Em cumprimento a decisão do STJ, TJ-BA determina garantia de direitos a militares transgênero na Bahia
Por Aline Gama
O Tribunal de Justiça da Bahia (TJ-BA) formalizou o acolhimento de uma decisão histórica do Superior Tribunal de Justiça (STJ) que garante os direitos fundamentais de militares transgênero e proíbe a reforma ou desligamento compulsório com base exclusivamente na identidade de gênero.
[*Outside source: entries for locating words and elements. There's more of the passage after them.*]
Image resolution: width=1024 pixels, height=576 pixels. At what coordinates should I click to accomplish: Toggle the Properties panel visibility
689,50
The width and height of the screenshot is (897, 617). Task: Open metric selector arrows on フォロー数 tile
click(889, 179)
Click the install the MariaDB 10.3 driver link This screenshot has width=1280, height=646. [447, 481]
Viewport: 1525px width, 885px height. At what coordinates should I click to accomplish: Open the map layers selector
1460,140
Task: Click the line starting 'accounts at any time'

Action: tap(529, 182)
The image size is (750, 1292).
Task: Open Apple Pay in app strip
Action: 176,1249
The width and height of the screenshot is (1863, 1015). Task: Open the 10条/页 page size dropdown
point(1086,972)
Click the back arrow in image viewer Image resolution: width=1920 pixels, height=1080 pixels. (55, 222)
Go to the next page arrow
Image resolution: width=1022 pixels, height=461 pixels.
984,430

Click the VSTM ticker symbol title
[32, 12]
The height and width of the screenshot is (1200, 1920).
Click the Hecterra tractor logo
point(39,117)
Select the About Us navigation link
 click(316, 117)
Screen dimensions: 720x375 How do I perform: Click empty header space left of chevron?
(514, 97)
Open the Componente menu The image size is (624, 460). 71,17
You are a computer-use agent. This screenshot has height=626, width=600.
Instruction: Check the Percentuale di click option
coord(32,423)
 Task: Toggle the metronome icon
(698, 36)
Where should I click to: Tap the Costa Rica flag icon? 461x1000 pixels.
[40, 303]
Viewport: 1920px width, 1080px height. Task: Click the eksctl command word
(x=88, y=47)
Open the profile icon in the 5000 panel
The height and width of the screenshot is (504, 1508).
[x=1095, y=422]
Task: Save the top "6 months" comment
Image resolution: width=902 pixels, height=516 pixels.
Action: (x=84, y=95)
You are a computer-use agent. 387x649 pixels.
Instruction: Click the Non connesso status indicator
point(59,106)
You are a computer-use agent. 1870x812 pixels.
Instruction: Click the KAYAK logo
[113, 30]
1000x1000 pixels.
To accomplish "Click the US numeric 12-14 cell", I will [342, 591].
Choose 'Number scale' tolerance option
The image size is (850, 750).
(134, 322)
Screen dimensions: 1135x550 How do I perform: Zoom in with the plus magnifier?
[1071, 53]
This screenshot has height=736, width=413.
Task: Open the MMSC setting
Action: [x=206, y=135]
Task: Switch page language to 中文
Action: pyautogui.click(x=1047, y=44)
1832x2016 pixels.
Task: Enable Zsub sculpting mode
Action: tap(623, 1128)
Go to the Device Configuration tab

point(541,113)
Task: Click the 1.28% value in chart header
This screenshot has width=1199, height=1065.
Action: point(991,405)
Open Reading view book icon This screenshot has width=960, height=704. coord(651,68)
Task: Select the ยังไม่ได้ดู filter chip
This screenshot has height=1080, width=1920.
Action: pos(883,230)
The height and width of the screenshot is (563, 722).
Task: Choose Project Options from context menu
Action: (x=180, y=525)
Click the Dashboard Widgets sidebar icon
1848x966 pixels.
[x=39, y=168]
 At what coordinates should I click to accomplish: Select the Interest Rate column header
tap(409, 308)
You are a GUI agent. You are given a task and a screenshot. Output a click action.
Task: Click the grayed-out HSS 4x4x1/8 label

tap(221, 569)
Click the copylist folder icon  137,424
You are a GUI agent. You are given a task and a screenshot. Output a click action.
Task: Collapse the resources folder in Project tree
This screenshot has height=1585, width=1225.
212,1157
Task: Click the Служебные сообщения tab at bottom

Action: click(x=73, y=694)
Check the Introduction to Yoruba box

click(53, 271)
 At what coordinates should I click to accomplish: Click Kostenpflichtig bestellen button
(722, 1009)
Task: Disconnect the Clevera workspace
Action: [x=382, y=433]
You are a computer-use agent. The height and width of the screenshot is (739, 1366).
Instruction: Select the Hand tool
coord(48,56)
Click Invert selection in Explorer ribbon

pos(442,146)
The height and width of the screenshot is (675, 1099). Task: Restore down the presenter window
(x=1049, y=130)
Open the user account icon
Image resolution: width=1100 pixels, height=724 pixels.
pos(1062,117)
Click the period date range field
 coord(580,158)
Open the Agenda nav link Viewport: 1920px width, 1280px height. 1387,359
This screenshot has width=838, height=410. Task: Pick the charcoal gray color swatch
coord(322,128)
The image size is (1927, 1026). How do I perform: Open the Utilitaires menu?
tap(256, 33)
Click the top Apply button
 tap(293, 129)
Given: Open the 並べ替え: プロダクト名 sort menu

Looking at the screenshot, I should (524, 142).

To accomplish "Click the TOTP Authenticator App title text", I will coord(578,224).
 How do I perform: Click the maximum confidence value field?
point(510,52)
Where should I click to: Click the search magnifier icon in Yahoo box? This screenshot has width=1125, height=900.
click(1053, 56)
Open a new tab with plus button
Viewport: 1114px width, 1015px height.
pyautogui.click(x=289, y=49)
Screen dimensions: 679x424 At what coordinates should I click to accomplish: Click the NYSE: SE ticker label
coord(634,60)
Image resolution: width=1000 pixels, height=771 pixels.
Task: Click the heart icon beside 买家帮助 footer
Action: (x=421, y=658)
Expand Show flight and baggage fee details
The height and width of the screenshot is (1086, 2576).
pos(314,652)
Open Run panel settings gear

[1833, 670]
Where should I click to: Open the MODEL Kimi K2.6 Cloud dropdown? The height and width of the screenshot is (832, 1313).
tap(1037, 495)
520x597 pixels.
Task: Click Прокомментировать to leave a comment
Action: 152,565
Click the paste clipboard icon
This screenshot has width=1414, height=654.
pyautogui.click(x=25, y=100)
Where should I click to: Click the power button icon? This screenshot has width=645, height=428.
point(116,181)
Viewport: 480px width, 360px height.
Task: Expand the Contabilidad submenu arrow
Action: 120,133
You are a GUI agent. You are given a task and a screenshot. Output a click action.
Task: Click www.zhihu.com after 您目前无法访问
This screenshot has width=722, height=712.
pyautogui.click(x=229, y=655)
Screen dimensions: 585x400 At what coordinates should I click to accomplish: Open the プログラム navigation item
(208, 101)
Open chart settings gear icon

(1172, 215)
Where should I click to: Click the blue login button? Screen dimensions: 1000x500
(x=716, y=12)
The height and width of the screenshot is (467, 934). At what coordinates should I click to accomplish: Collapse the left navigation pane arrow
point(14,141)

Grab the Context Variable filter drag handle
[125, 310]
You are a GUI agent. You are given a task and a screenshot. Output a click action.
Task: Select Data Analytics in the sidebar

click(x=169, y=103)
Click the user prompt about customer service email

A informação foi oficialmente disseminada às câmaras e secretarias do TJ-BA, bem como a todos os desembargadores e juízes de direito do estado, incluindo os atuantes nos Juizados Especiais, por meio de Ofício.
O documento, assinado pela Juíza Silvia Lúcia Bonifácio Andrade Carvalho, Assessora Especial da 2ª Vice-Presidência e Coordenadora do NUGEPNAC, detalha os termos da tese jurídica firmada no julgamento do REsp 2.133.602/RJ, que trata do Incidente de Assunção de Competência (IAC) cadastrado como TEMA IAC 20/STJ. A medida assegura que o entendimento seja uniformemente aplicado por todos os magistrados baianos.
A ementa do caso, reproduzida no ofício, estabelece de forma cristalina que a identidade de gênero constitui expressão direta da dignidade da pessoa humana, atributo protegido pela Constituição Federal. De acordo com o documento, o STJ, se alinhou à jurisprudência do Supremo Tribunal Federal (STF) e ao sistema interamericano de direitos humanos, que reafirmou o direito fundamental da pessoa transgênero à alteração de prenome e de classificação de gênero no registro civil, independentemente de cirurgia ou laudos médicos, bastando a manifestação de vontade do indivíduo.
Um dos pilares da decisão reside na despatologização da identidade transgênero. O STJ destacou que a Classificação Internacional de Doenças (CID-11), da Organização Mundial da Saúde, deixou de categorizar a transexualidade como transtorno mental, passando a considerá-la sob o prisma da saúde sexual. Esse avanço científico-normativo foi crucial para afastar o antigo paradigma, que permitia à Administração Militar fundamentar licenças e reformas compulsórias no diagnóstico ultrapassado de "transexualismo", entendido no passado como um desvio psicológico. A prática foi declarada incompatível com o conhecimento médico atual e com os direitos humanos.
Com base nesses fundamentos, o STJ fixou teses jurídicas vinculantes para as Forças Armadas. Ficou estabelecido que é devido o uso do nome social e a atualização de todos os assentamentos funcionais, comunicações e atos administrativos para refletir a identidade de gênero do militar. A decisão veda expressamente a reforma ou qualquer forma de desligamento fundada exclusivamente no fato de o militar transgênero ter ingressado por vaga originalmente destinada ao sexo/gênero oposto.
Por fim, o TJ-BA assentou que a condição de transgênero ou a transição de gênero não configuram, por si só, incapacidade ou doença para fins de serviço militar. Fica, portanto, proibida a instauração de processo de reforma compulsória ou o licenciamento ex officio fundamentados exclusivamente na identidade de gênero do militar, devendo prevalecer uma análise individualizada de sua saúde, livre de qualquer preconceito institucional.